• THE PROBLEM:
Extend the forum thread below about the Batman film The Dark Knight Rises, picking up after its final post.

• SOURCE:
■ ■ ■ ■
# Batman coming back



## Dave (Jan 29, 2003)

Ok all you Batman fans. It is going to be made finnally. The new episode will be; The Dark Knight Rises. The next villian is called BANE. Yes Catwoman will be there. Played by Anne Hathaway. So get ready all you Batman fans. Batman will rise again.


----------



## Boston_bill (Jul 23, 2009)

Dave said:


> Ok all you Batman fans. It is going to be made finnally. The new episode will be; The Dark Knight Rises. The next villian is called BANE. Yes Catwoman will be there. Played by Anne Hathaway. So get ready all you Batman fans. Batman will rise again.


I love Hathaway. Could be worth the price of admission just to see her in the outfit, LOL


----------



## BobaBird (Mar 31, 2002)

Bane? Uh-oh.


----------



## dogs31 (Feb 27, 2006)

Dave said:


> Ok all you Batman fans. It is going to be made finnally. The new episode will be; The Dark Knight Rises. The next villian is called BANE. Yes Catwoman will be there. Played by Anne Hathaway. So get ready all you Batman fans. Batman will rise again.


Hopefully, Warner will take the plunge and let Nolan make an R-Rated "Batman" movie. Now that would be cool ala "Kick A**".
■ ■ ■ ■
• DATA LINES:
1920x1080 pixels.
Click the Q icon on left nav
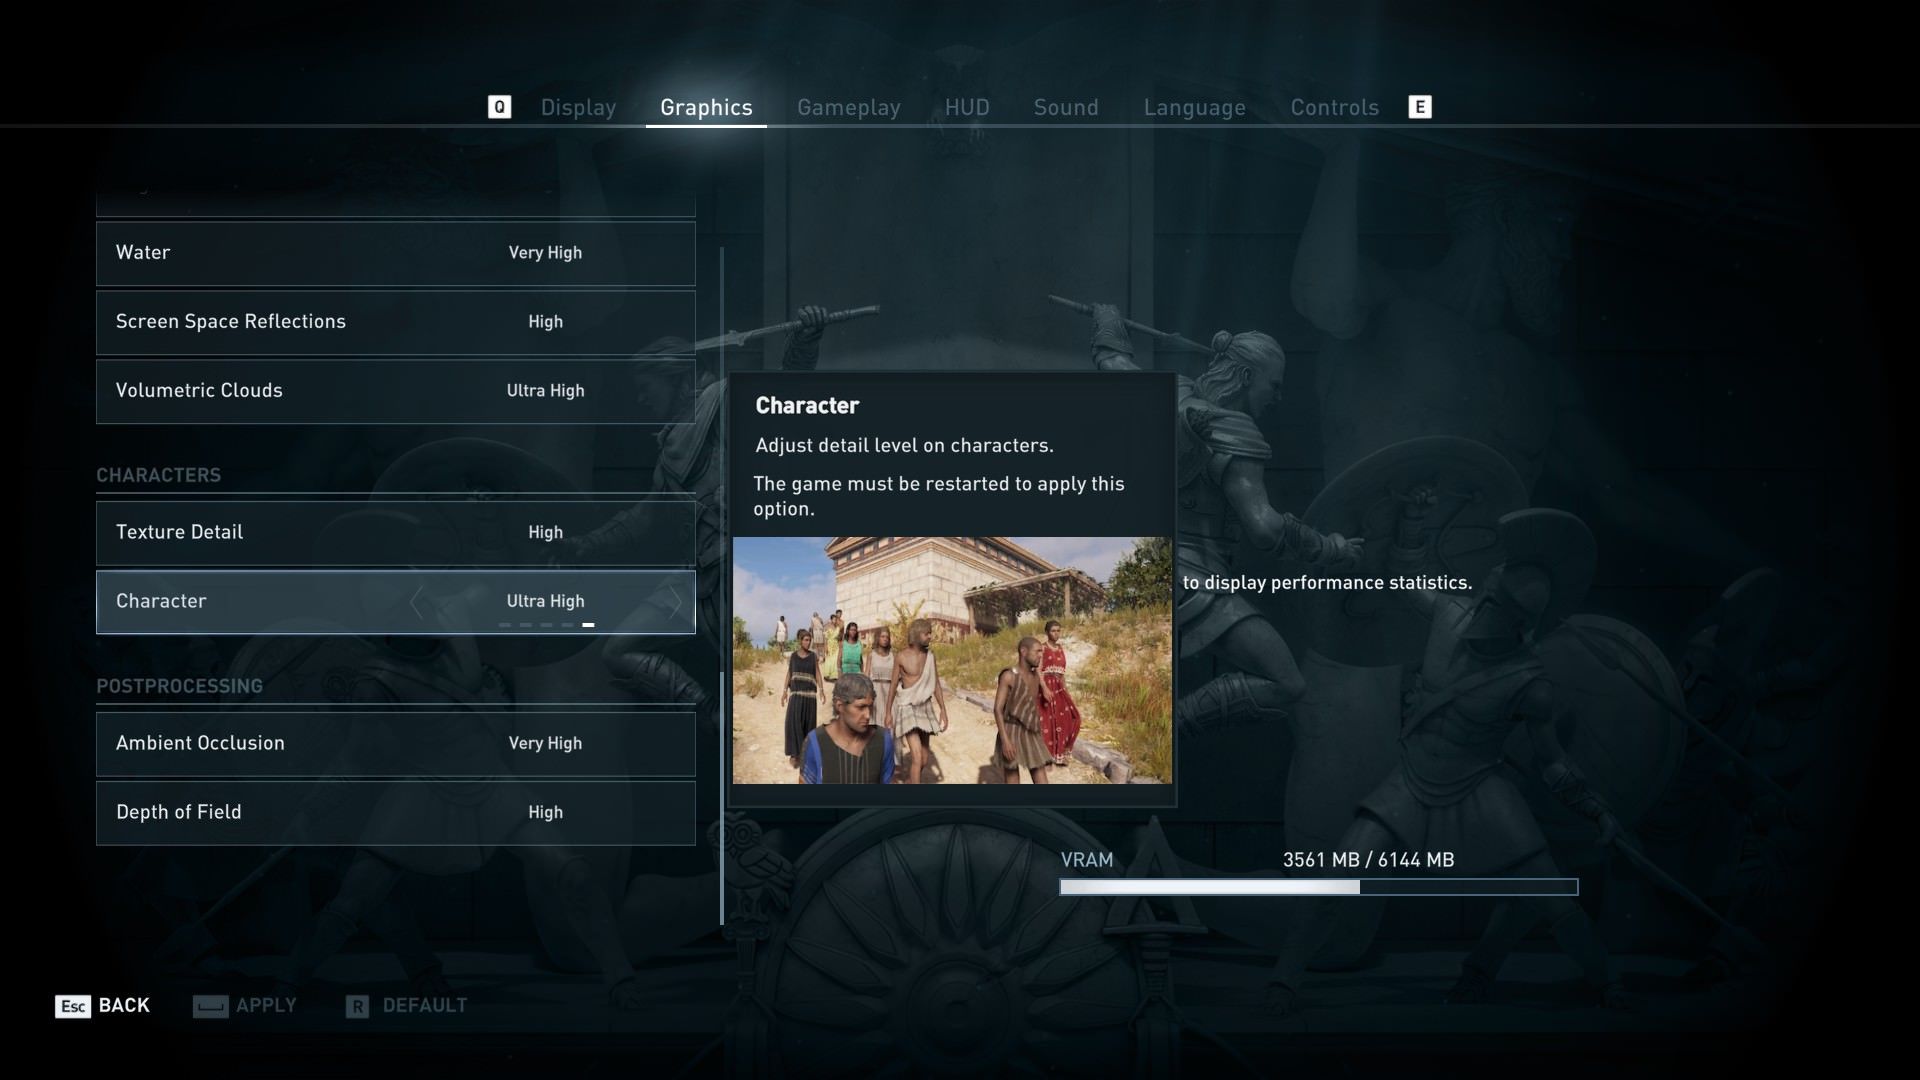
■ ■ ■ ■
• EXERCISE RESULT:
----------



## BoJackson999 (Jan 21, 2011)

I'm excited for the next Batman movie. Catwoman has always been my favorite villain in the series. Can't wait!!!


----------



## LarryFlowers (Sep 22, 2006)

I am not feeling "Anne Hathaway" as Catwoman...


----------



## jeffshoaf (Jun 17, 2006)

I vote for Eliza Dushku as Catwoman!


----------



## Mikemok1981 (Jul 9, 2009)

I'm really hoping that Christopher Nolan does Bane justice. In the comics Bane isn't just some juiced up freak, he's incredibly smart as well. He figured out who Batman was and used that info to break Batman's back at an unguarded moment. Here's hoping he treats Bane like he treated Ra's al Ghul.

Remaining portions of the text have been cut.